Now normally when you're around an airport, you fly a traffic pattern that's supposed to ensure safety by putting everyone on the same sheet of music. Ideally, everyone flies the same direction at the same altitude and no sheet metal gets bent.
A simple pattern one looks (in theory) like this:
Now that's all well and fine when there's no wind, but add a crosswind and you start to find yourself blown in whatever direction that wind's going. And since your pattern will invaiably take you in a few different directions depending on which leg you're on, the wind effect will be different on each one.
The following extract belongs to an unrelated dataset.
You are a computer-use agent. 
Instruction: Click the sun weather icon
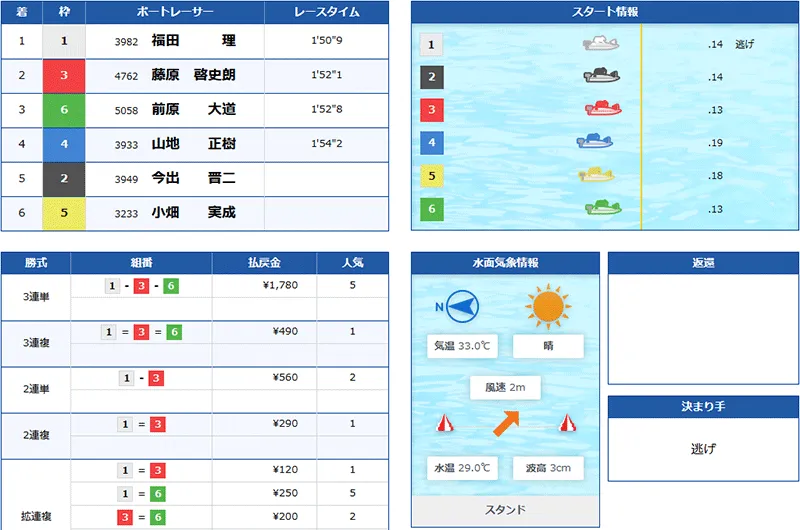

A runway crosswind will try to blow you out and away from the runway if you're downwind of the runway, and it'll collapse your pattern and push you in towards the runway if you're upwind. To counter this, you often have to turn your nose windward so that you're kind of flying sideways in proportion to that wind. We call this a "crab" and it looks something like this:
The real trick is remembering to kick that correction back out just before the aircraft touches down. You may have to fly in crooked, but you have to actually touch down straight lest your airplane gets stressed unacceptably (to say nothing of your passengers).
Now making it even more fun is that when you turn your base turn to approach the runway, that wind suddenly becomes either a headwind, slowing you way down, or a tailwind, speeding you up and pushing you past your final turn point unless you're on the ball and you sharpen your turn and cut it short. The on final, you go back to a crab again, or you put your downwind wing down and descend towards the runway with your plane cocked like this:
When you finally get around to your final approach though, most airports are nice enough to have some neat little red and white lights set up to tell you if you're too high, too low or just right. At my airport, these are VASI lights (Visual Approach Slope Indicator).
There's a catchy little ditty used when you look at these lights.
"Red over white, you're looking all right. Red over red, you're about to get dead."
Keep the lights in sight, and as long as you've got two red over two white, you're right in the correct glide slope for the runway. Keep the airspeed up and manage the wind and you can't miss. However, if you spend too much time watching the helicopter taking off from the parallel taxiway and departing to the east as you land to the west, those sneaky VASI lights have a way of turning all red. (NOT something you want to see on a short final.) That's when you kick yourself in ass for getting distracted then roll power on and climb to back up to the proper landing profile. Uh, so I hear, anyway.
Nice precis... and red/red = you're dead
ReplyDeleteWhaaatttt? Just put your velocity vector on the touchdown point and drive it on to the runway. After the wheels impact the runway, pull the power back if desired and deploy the drag chute. Well, that's how my USN instructor taught me how to land the F-4. Scared the livin' hell out of my USAF instructor on the next ride though!
ReplyDelete@ Juvat: LOL. I made my "short field landing" kind of like that during my first FAA check ride.
ReplyDeleteIt's never good when you impact the runway hard enough to knock your check pilot's headset off.
When I re-tested a week later, it was much better and I actually got signed off.
I'm still jealous over your F-4 flying, though.
"Red over Red". Unless you're trying to set a Sabreliner down on a really really short tropical strip and then it's "Red over Red, hit the nail on the head".